There are still plenty of questions. Howell, with his one game of NFL experience, is the most glaring. The offensive line additions may be more quantity than quality. Middle linebacker Cody Barton has just one year of starting experience, and Washington replaced two of its top position coaches, Chris Harris (defensive backs) and John Matsko (offensive line), with their assistants, Brent Vieselmeyer and Travelle Wharton, who have never run their own rooms. The third-string quarterback — who has played at least one game in every season of Rivera’s tenure — is Jake Fromm, who has struggled in three career games.
“The draft is not a finish line. We’re not done,” General Manager Martin Mayhew said Saturday. “… [There’s] a lot of time before the season starts, and we’re going to keep trying to make our roster better.”
But will there be moves to make? In three years under Rivera, the only time Washington has made significant additions after the draft was in 2021, when it scooped up left tackle Charles Leno Jr. and defensive back Bobby McCain. There are still quality free agents available — including linebackers, offensive linemen and quarterback Teddy Bridgewater — and more could hit the market in the coming weeks.
NFL draft grades: Texans, Eagles, Seahawks are at the head of the class
Yet even if there were moves to make, how would Washington make them? It has just $2.4 million in salary cap space, per database website Over the Cap, and figures to need more than that just to sign its draft class. The Commanders could create space by cutting or restructuring the contracts of cornerback Kendall Fuller and center Chase Roullier. If designated as post-June 1 cuts, each would create roughly $3.5 million in dead salary cap but save the team more than $8 million.

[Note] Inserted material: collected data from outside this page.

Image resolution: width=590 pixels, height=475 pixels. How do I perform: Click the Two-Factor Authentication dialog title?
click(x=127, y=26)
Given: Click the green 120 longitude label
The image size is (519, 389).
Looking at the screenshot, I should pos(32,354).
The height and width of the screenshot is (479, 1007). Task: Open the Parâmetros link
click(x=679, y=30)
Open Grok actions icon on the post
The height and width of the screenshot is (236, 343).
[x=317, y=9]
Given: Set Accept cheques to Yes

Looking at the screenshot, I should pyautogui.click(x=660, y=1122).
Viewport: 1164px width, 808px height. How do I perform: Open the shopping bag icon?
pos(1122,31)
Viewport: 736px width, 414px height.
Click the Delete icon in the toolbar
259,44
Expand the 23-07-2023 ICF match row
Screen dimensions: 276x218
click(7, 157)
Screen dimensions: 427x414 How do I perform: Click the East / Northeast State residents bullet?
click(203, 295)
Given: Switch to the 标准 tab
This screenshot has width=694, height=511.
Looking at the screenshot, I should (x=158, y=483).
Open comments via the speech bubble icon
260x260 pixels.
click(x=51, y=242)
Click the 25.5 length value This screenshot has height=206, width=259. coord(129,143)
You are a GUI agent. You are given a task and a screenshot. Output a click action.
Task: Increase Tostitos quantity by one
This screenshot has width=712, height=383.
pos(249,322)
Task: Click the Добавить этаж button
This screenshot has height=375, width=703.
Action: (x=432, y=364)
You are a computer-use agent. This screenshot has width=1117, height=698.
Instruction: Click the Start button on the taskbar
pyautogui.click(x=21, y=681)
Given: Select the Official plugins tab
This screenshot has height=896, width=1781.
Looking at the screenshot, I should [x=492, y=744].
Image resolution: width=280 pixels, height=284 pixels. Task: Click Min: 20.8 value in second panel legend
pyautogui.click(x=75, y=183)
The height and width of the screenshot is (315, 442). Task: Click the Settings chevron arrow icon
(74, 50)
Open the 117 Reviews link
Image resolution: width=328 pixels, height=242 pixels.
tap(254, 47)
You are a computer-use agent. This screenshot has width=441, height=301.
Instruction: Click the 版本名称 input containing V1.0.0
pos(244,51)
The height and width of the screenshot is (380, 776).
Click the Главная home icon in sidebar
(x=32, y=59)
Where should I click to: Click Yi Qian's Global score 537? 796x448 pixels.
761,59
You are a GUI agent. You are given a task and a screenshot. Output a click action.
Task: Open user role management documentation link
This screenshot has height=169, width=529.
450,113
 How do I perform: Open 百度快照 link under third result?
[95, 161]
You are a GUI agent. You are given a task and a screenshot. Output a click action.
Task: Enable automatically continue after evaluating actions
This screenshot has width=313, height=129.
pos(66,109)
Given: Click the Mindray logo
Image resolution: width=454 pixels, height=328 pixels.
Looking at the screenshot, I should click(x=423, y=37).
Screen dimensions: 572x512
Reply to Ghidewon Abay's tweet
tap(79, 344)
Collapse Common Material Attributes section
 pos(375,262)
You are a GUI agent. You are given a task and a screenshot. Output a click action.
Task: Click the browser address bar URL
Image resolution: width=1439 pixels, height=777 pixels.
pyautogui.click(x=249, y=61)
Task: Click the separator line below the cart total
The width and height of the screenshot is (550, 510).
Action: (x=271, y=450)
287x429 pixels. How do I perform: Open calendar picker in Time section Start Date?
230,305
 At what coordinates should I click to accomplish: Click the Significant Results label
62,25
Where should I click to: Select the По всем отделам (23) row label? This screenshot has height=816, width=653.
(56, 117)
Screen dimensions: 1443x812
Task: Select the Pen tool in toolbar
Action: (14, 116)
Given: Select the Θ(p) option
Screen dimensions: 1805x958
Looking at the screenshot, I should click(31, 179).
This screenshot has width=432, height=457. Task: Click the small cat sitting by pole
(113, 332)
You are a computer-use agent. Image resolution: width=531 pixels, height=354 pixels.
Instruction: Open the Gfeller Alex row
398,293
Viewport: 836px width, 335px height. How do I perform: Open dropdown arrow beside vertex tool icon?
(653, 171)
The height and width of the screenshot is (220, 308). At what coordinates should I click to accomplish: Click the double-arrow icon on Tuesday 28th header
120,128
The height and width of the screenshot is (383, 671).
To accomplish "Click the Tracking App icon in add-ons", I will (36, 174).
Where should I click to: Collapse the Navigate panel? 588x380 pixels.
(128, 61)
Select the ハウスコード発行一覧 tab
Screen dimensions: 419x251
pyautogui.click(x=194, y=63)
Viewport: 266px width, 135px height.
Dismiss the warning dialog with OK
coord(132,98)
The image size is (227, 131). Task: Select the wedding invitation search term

“It’s way too early to discuss all that stuff,” Rivera said. “Guys are here. They’re working out; they’re working hard. This is how the draft has fallen for us.”
For now, Rivera has made most of his major moves. They can be boiled down to a few surnames: Bieniemy, Howell, Brissett, Payne, Young, Forbes. If the team can protect better, if it can take the ball away more often, then maybe it will have a chance to reach the threshold that a new owner will set for Rivera to keep his job. But for the next four months, the question will linger, unanswerable: Will it work?